Severity
Medium
Analysis Summary
CVE-2024-37028 CVSS:5.3
F5 BIG-IP Next Central Manager is vulnerable to a denial of service. By sending a specially crafted request, an remote attacker could exploit this vulnerability to lock out a BIG-IP Next Central Manager webUI account.
CVE-2024-41719 CVSS:4.2
F5 BIG-IP Next Central Manager could allow a local authenticated attacker to obtain sensitive information, caused by the insertion of sensitive information into log file. By accessing the log files, a local authenticated attacker could exploit this vulnerability to obtain sensitive information.
CVE-2024-7347 CVSS:4.7
F5 NGINX Plus and NGINX Open Source are vulnerable to a denial of service, caused by a buffer over-read flaw in the ngx_http_mp4_module. By using a specially crafted mp4 file, a local authenticated attacker could exploit this vulnerability to cause a denial of service condition.
CVE-2024-41164 CVSS:5.9
F5 BIG-IP is vulnerable to a denial of service, caused by a flaw when a TCP profile with Multipath TCP enabled (MPTCP) is configured on a virtual server. By sending a specially crafted request, an remote attacker could exploit this vulnerability to cause TMM to terminate.
CVE-2024-41723 CVSS:4.3
F5 BIG-IP could allow a remote authenticated attacker to obtain sensitive information.
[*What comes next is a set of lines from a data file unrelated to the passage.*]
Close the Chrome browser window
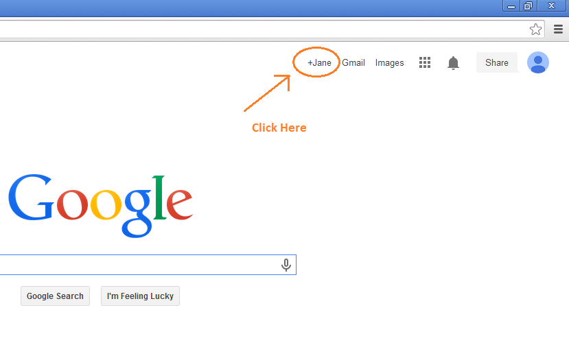 pyautogui.click(x=552, y=5)
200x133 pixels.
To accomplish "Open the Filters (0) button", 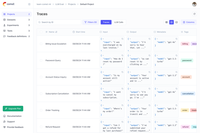I will (x=90, y=22).
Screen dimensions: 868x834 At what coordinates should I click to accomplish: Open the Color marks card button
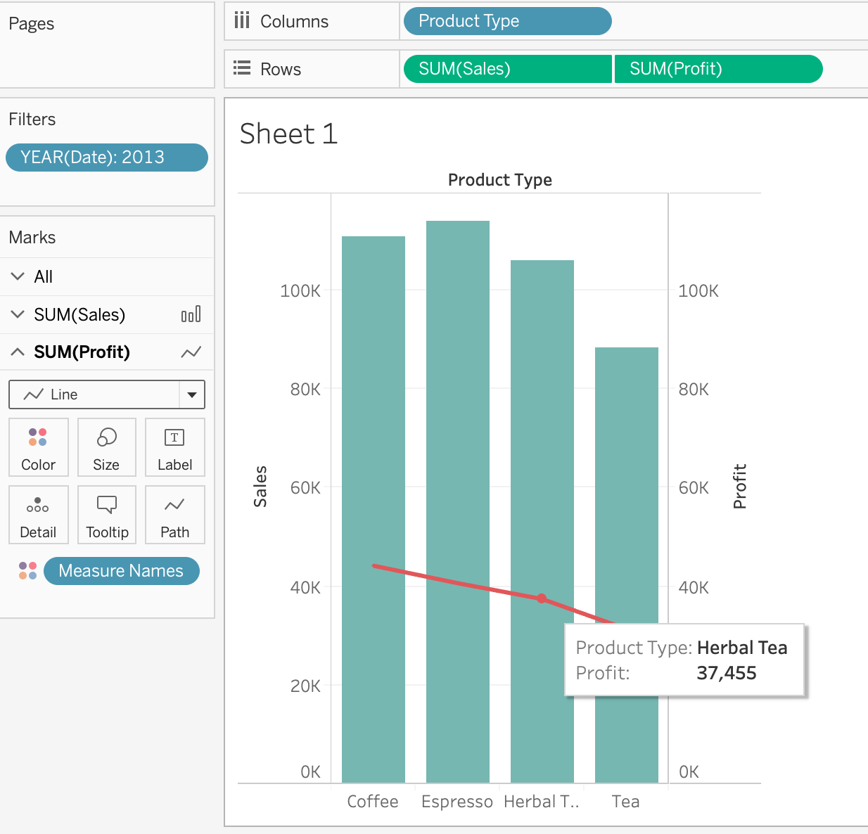click(x=39, y=447)
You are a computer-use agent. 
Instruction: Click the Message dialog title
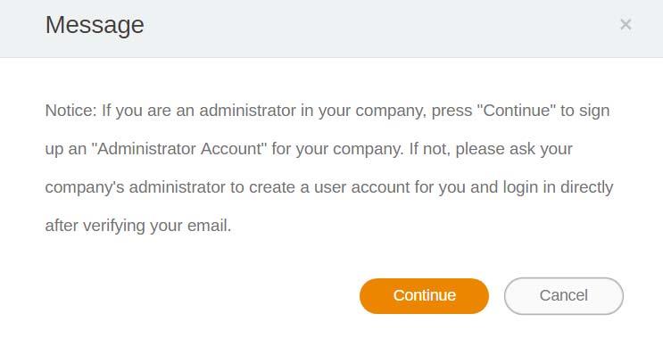pos(95,25)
By sending a specially crafted request, a remote attacker could exploit this vulnerability to obtain sensitive information.
Impact
- Denial of Service
- Information Disclosure
Indicators of Compromise
CVE
- CVE-2024-37028
- CVE-2024-41719
- CVE-2024-7347
- CVE-2024-41164
- CVE-2024-41723
Affected Vendors
Affected Products
- F5 NGINX Plus R27
- F5 NGINX Plus R32
- F5 BIG-IP Next Central Manager - 20.2.0
- F5 NGINX Open Source 1.26.1
- F5 NGINX Open Source 1.5.13
- F5 BIG-IP - 15.1.9
- F5 BIG-IP - 16.1.4
- F5 BIG-IP Next CNF - 1.1.1
- F5 BIG-IP - 15.1.10
Remediation
Refer to F5 Security Advisory Security for patch, upgrade or suggested workaround information.